Besides his support for Trump, Barrasso is also known for remarkably frequent visits to his home state, both Zwonitzer and Micheli said. A photo gallery on his website documents how Barrasso has been home at least once and sometimes more every month since 2010, with the exception of just a few months.
“We see him everywhere,” the former state party chairman wrote, “we know that he is doing everything within his power to help our state.” Barrasso is also known for being available to help his constituents navigate government on a more personal level, Micheli said; “Folks that need help with the VA, with insurance companies, with federal permits. That stuff matters to people.”

The chairman of the Wyoming Democratic party, however, said a possible primary between Barrasso and Erik Prince would be a showdown of ideological purity on both sides. “John Barrasso is more interested in working for the Republican party than for the people of Wyoming,” Joe Barbuto said. “When I see him talking on TV I don’t hear him talking about Wyoming issues I hear him bashing our party and our former president.”
While Zwonitzer said Barrasso’s powerful senate position helps the state, Barbuto said it was more indicative of Barrasso’s person ambition. “His first goal when he got in the Senate was to start climbing that leadership ladder,” Barbuto said. “And I don’t know if that’s good for Wyoming.”

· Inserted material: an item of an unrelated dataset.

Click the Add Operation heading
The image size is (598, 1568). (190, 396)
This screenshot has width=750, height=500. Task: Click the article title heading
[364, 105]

A heated Republican primary that focuses more on ideology than Wyoming issues could be a boon for the state’s long-suffering minority party, Barbuto said. He believes voters in the state want to hear about issues like public lands and fixing the healthcare system, he said, and that they wouldn’t get that from a Prince versus Barrasso primary.
“It’ll be a race to see who can get farthest to the right,” he said.
A McConnell compatriot
If Barrasso does have an achilles heel with Wyoming voters, it might be found in the ubiquitous photos of him standing behind Sen. Mitch McConnell, the Senate majority leader from Kentucky.
“Every time you see a picture of Mitch McConnell you see the three Johns behind him,” said Bonnie Foster, a Casper resident who directed Trump’s Wyoming election campaign. She was referring to Sens. John Barrasso, John Cornyn (Texas) and John Thune (South Dakota). All are members of the Republican Senate Leadership.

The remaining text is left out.